▸ The request
How does the passage on imaginary and complex numbers go on after its final sentence? Write the next part.

Remember that complex numbers are different from imaginary numbers. They are of the form a + bi, where a and b are real numbers. The complex numbers have two parts, a and bi. The "a" part of the complex numbers is the real number part and the "bi" part of the complex numbers is an imaginary part.

Applications of Imaginary Numbers in Other Fields

Classified as complex numbers, the imaginary numbers are used in many other fields besides mathematics:

  • They are widely used in electricity and quadratic equations. In electronics, they are represented by the symbol j because i in electronic denotes current.  These numbers are especially used in AC (Alternating Current) electronics.

▸ Provided material
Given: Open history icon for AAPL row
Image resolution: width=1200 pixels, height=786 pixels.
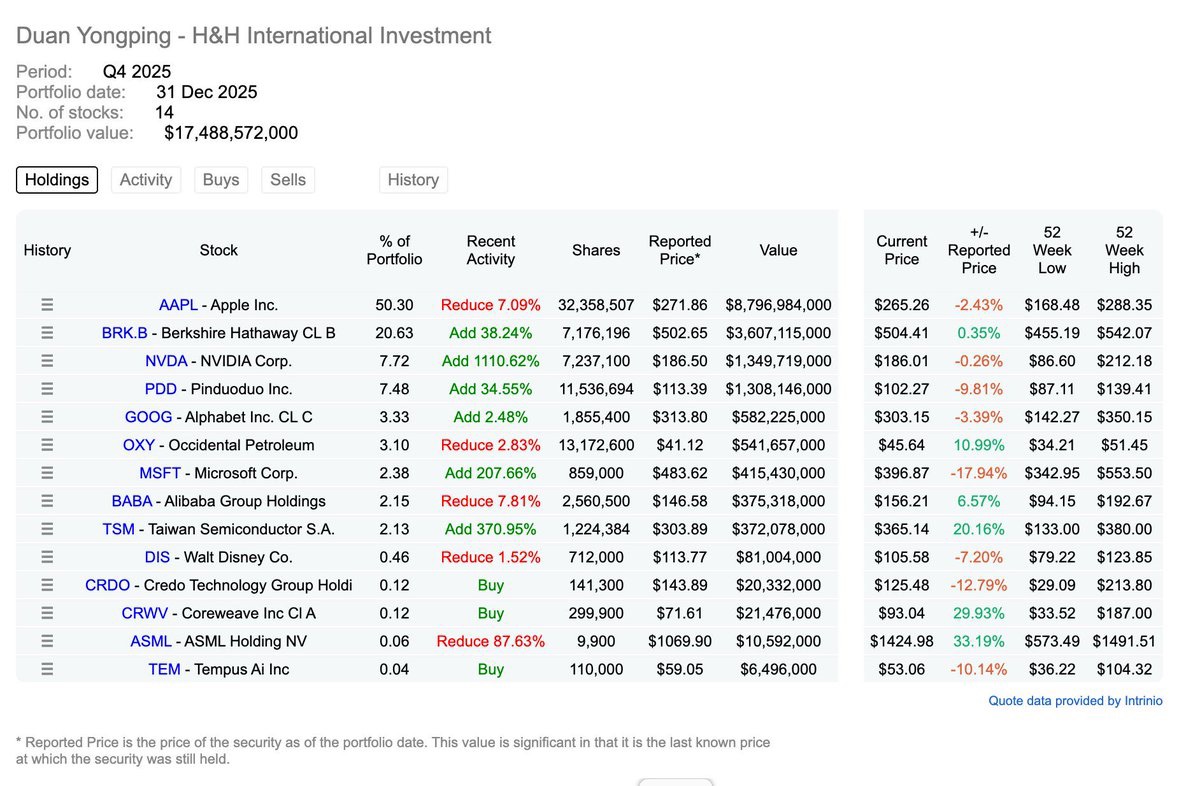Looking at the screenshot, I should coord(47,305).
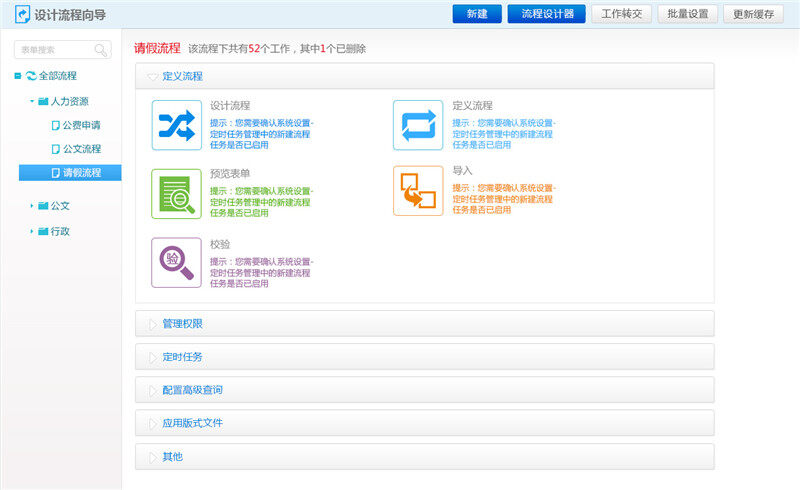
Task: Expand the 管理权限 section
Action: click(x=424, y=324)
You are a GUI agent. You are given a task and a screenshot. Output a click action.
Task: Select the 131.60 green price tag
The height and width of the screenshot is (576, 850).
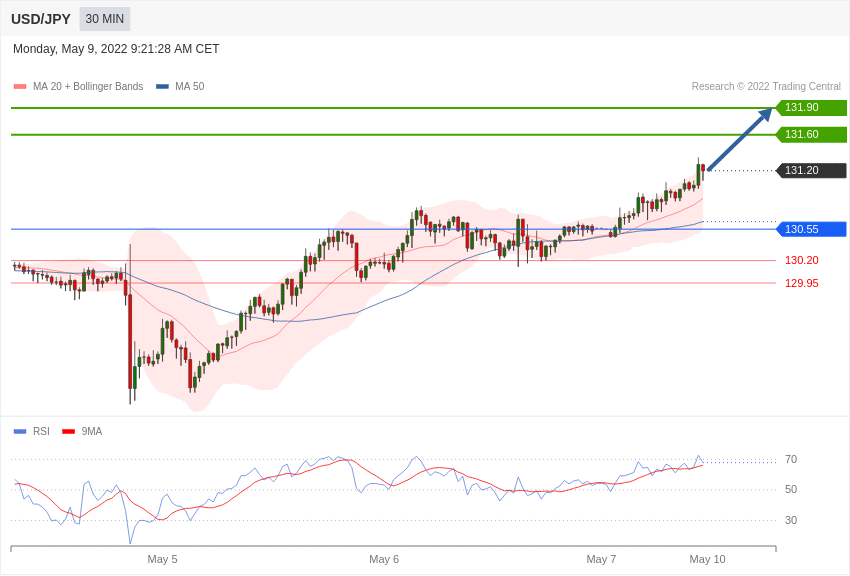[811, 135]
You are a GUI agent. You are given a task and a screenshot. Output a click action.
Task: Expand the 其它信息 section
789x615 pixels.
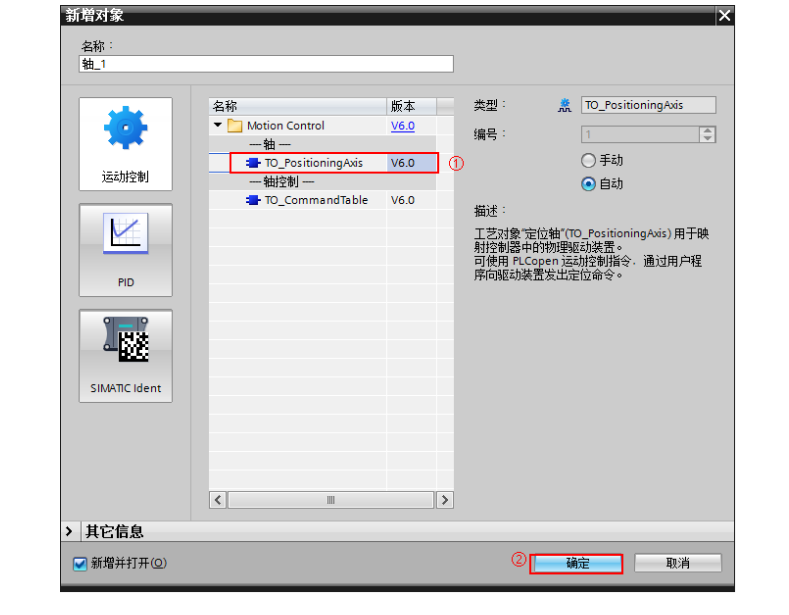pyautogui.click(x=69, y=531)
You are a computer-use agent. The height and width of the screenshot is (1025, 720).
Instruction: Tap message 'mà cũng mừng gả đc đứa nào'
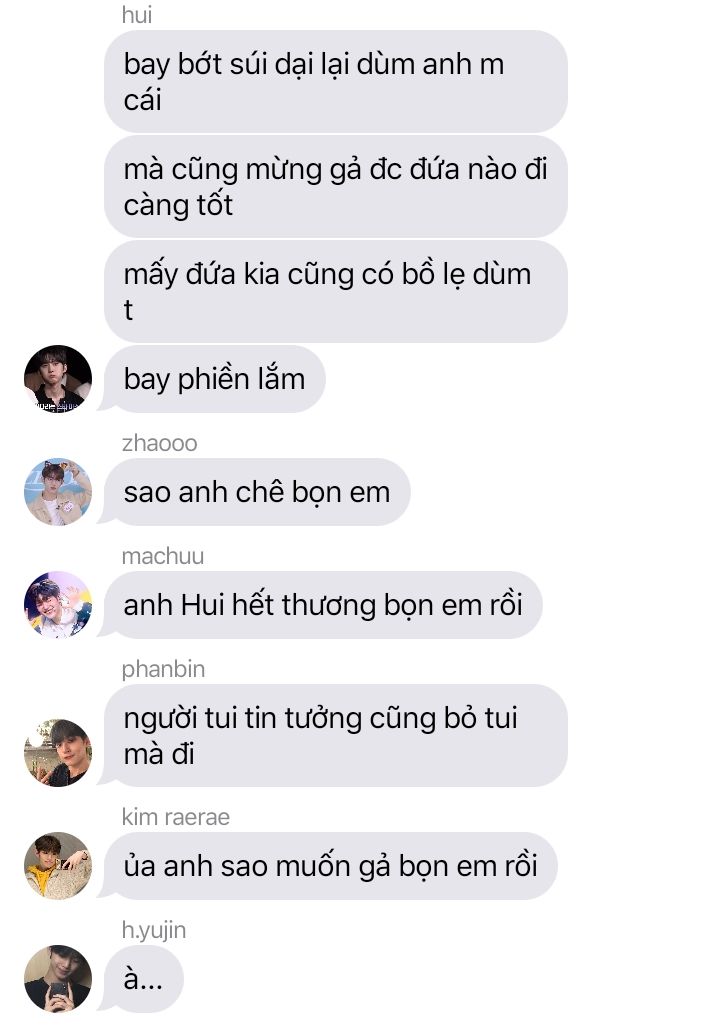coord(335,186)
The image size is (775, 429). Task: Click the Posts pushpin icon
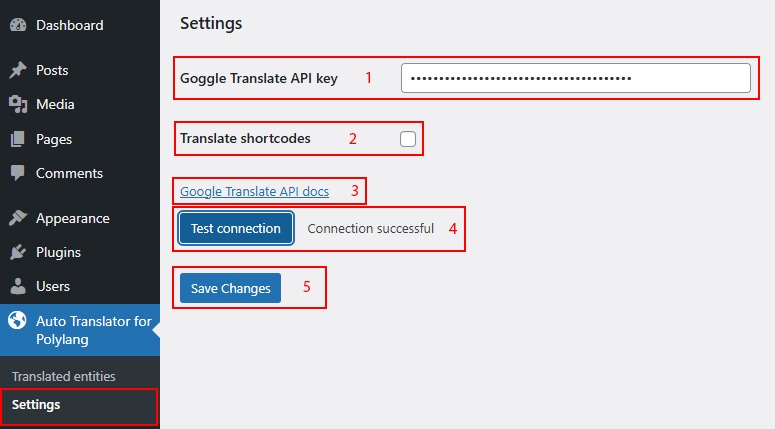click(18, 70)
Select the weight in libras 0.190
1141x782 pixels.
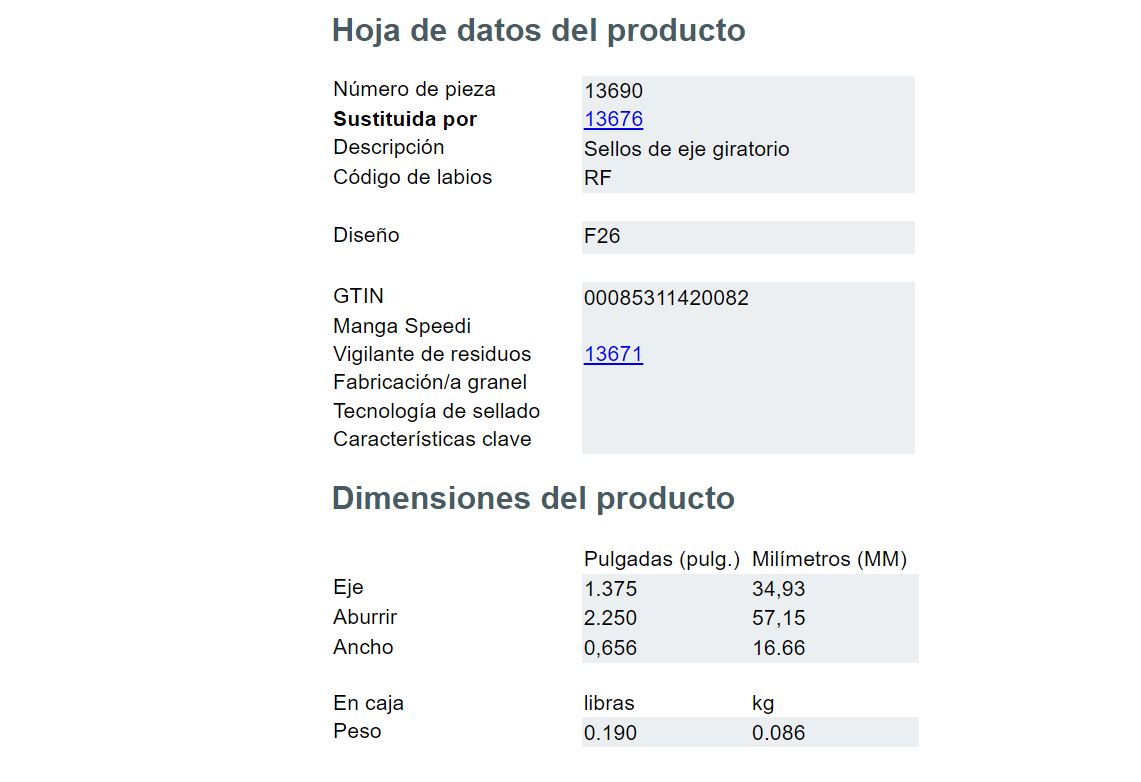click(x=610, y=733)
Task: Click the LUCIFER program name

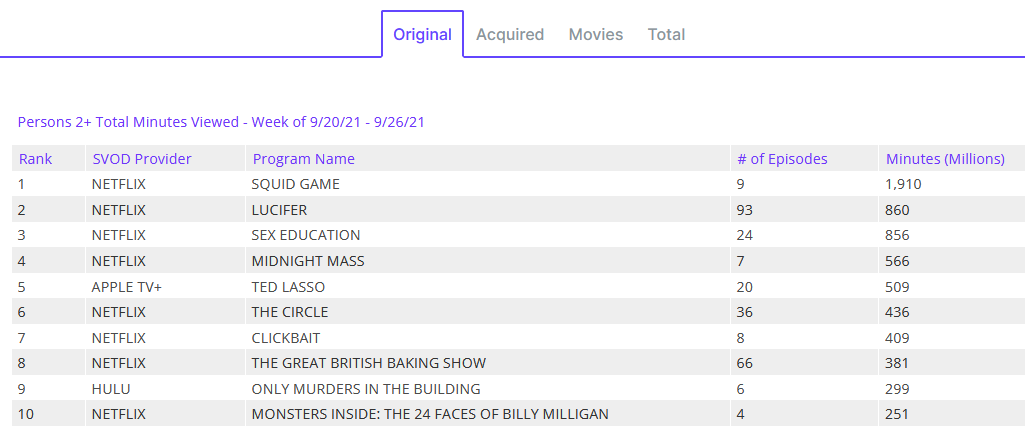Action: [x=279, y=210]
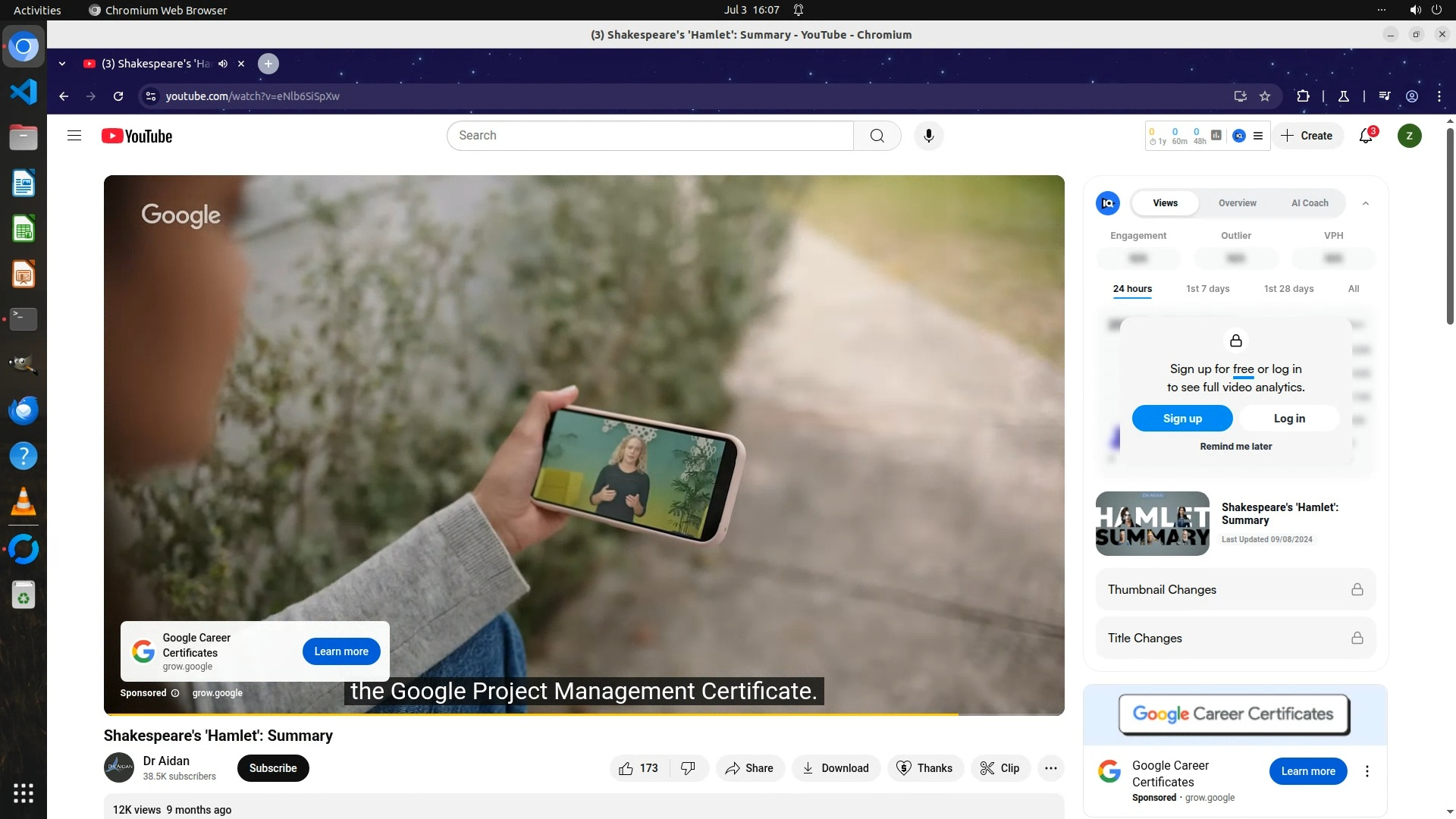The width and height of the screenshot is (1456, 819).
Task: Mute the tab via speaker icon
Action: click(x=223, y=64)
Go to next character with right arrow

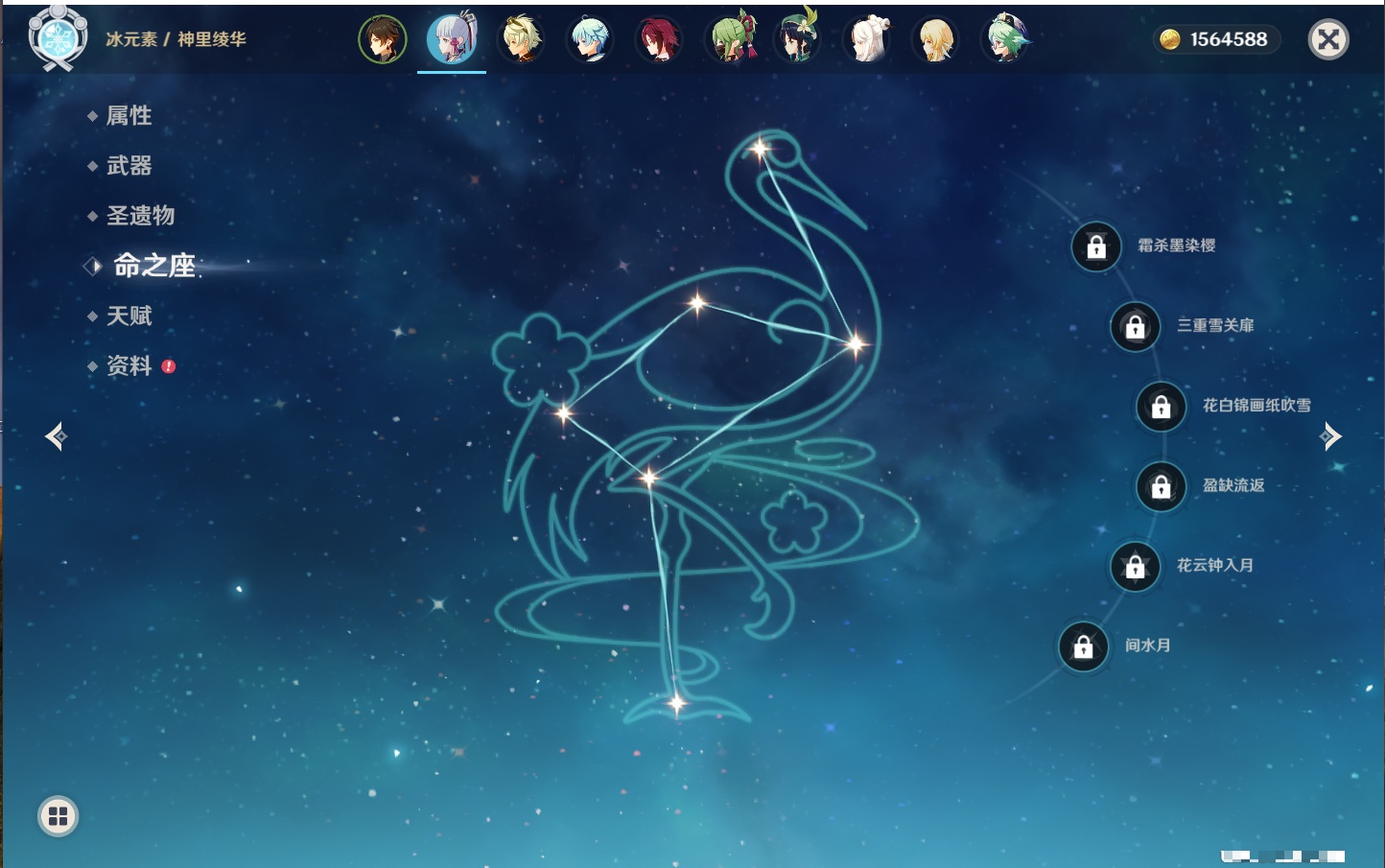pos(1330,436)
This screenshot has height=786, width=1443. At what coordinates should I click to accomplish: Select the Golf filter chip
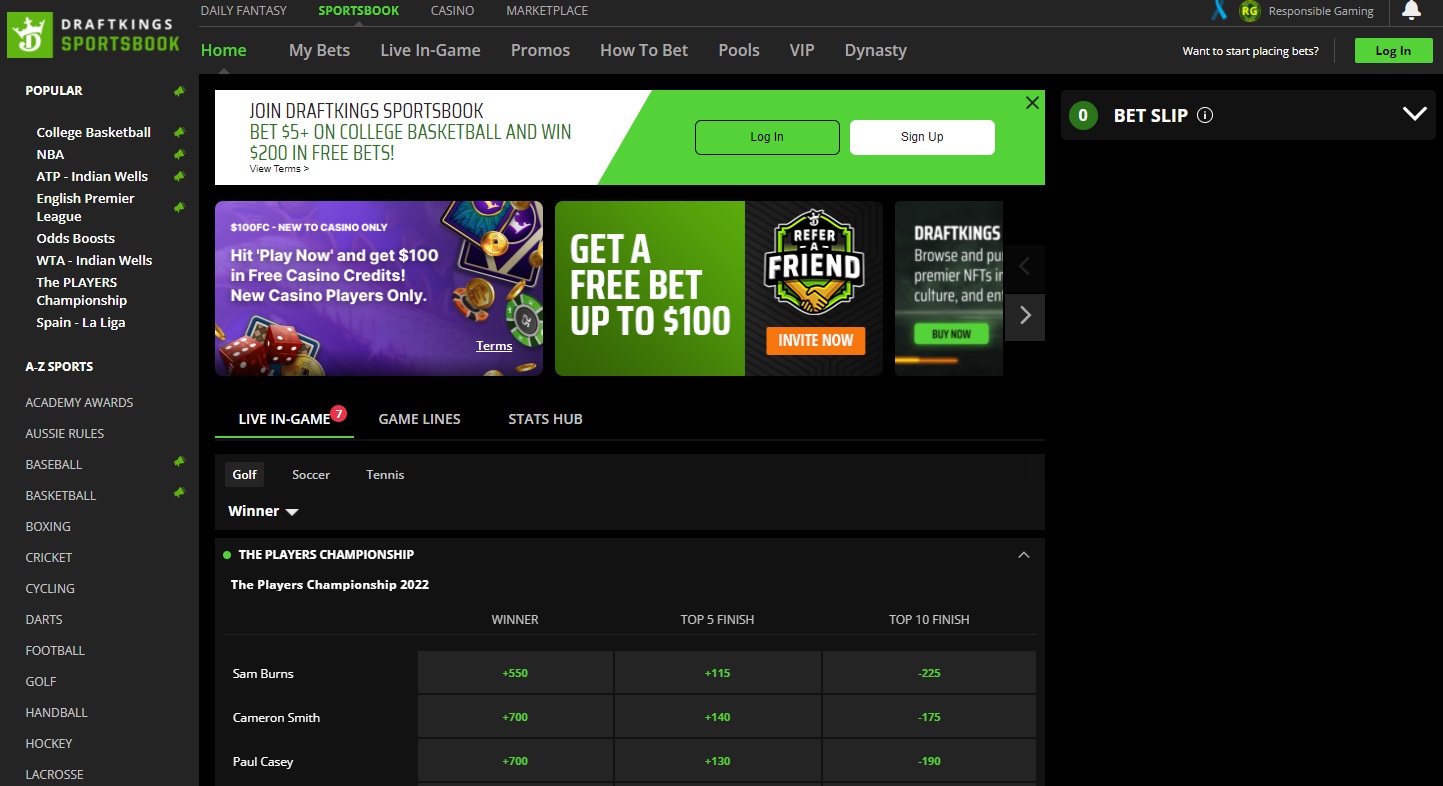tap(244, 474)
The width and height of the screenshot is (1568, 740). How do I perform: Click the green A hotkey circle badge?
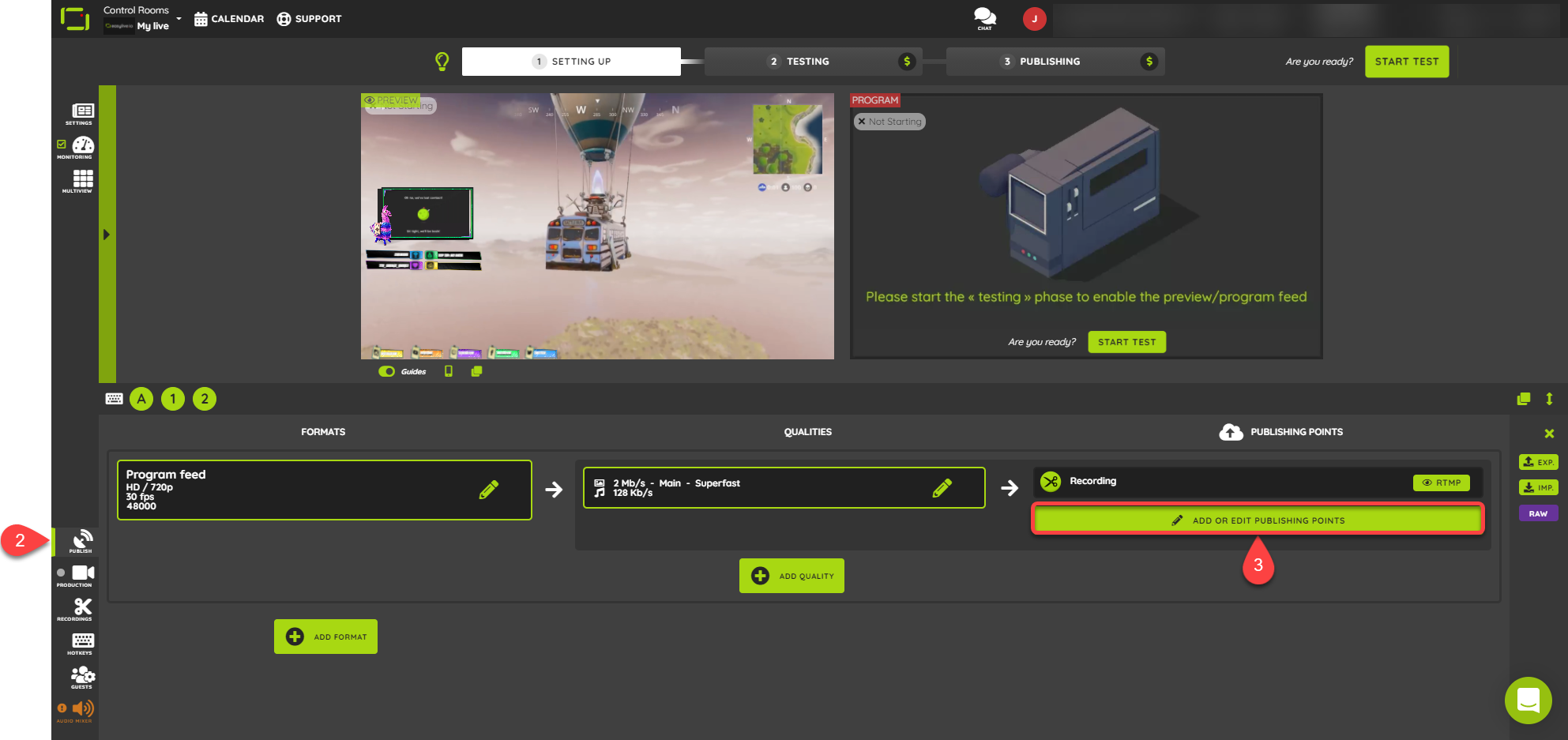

▸ Answer to the problem
  • During a sine wave, AC  changes from positive to negative and negative to positive. The imaginary and real numbers help in AC electricity calculations.
  • These numbers are also applicable in signal processing. Signal processing plays a vital role in cellular, wireless, and radar technologies.
  • These numbers are extremely useful in number theory, geometry, physics, and engineering too.

 

Powers of the Imaginary Unit

The powers of imaginary units are explained below:

  • i ^ 0 = 1
  • i ^1 = i
  • i^2 = -1
  • i^3 = - i
  • i^4 = 1

The values are repeated in groups of four, therefore, to know the value of a particular power of i, divide the exponent by 4, and write the number as:

= i ^{4) ^{Q} \cdot i ^ {R}.

Here, Q represents the quotient and R represents the remainder.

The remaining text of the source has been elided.